Problem statement:
Your job is to print, exactly, the lines in the data below from the line with "Select the Draw Curved Line frame layer" through the line with "Instruction: Check the", both included, and to omit any picture.

Records supplied:
++++++++

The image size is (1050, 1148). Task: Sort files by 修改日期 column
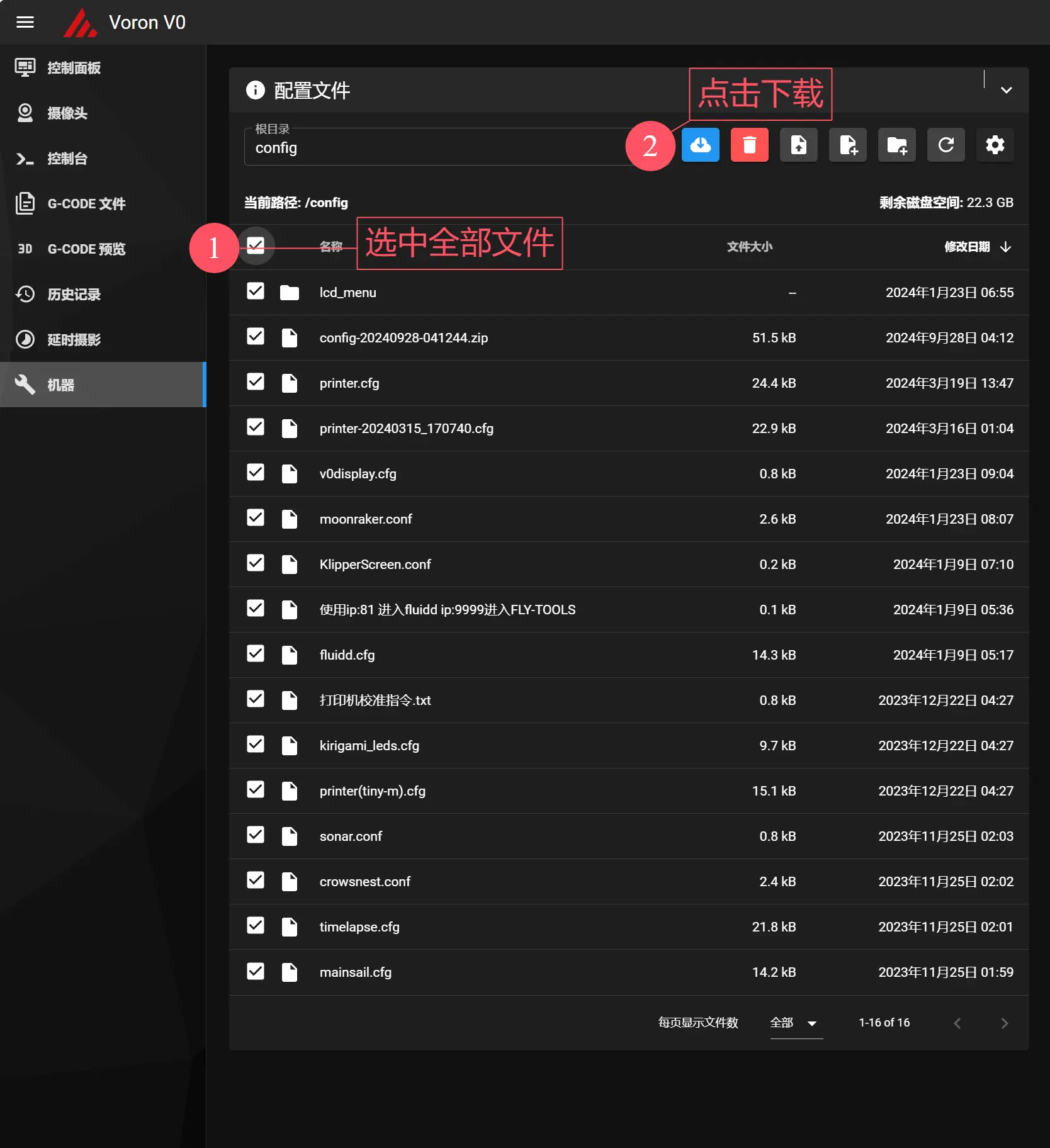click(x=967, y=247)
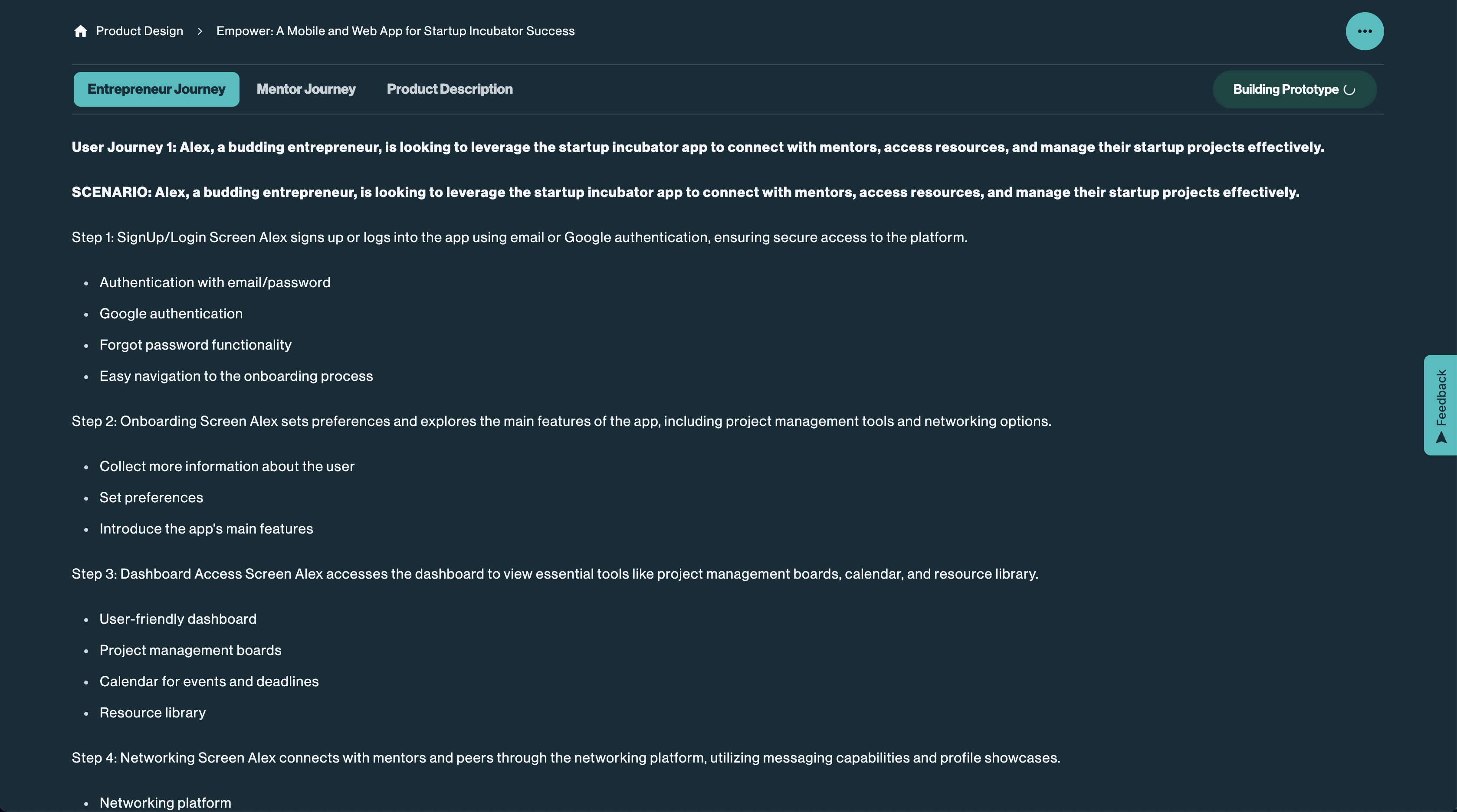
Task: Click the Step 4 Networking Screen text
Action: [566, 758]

++++++++

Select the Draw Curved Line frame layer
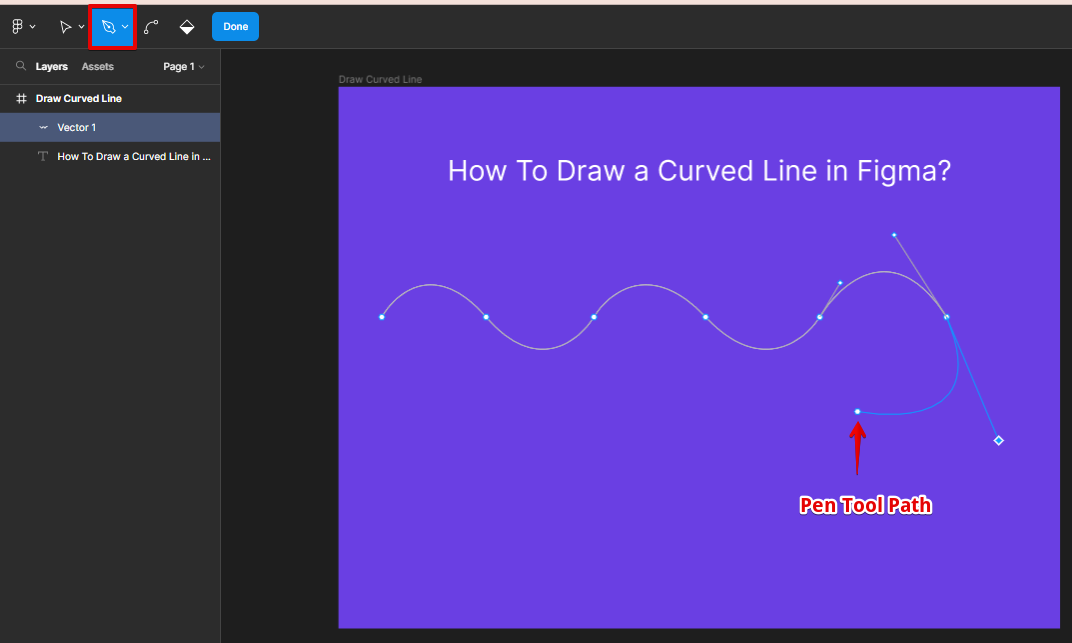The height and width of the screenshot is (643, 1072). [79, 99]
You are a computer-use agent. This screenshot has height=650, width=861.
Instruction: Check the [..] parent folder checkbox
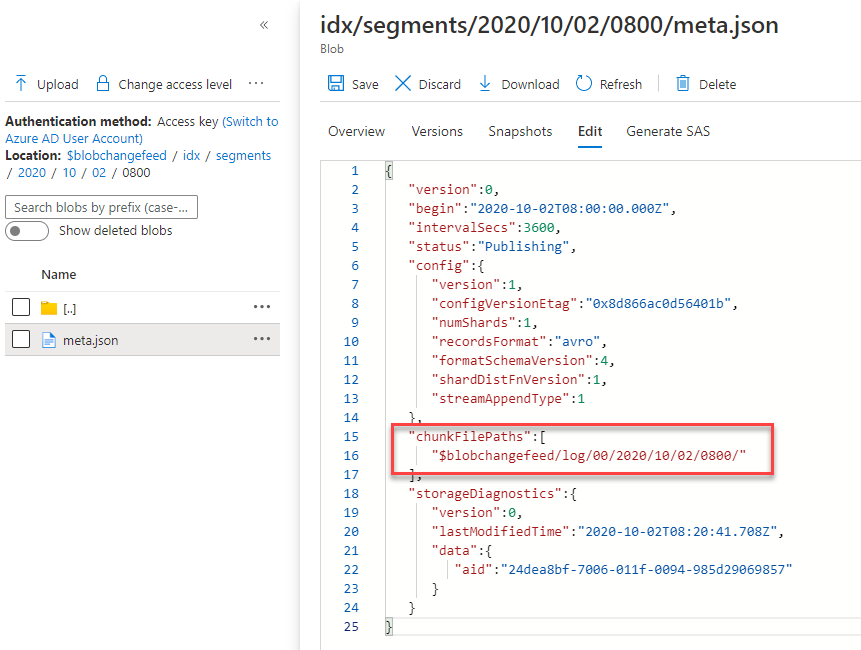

++++++++

Task response:
Select the Draw Curved Line frame layer
The height and width of the screenshot is (643, 1072). [79, 99]
You are a computer-use agent. This screenshot has height=650, width=861.
Instruction: Check the [..] parent folder checkbox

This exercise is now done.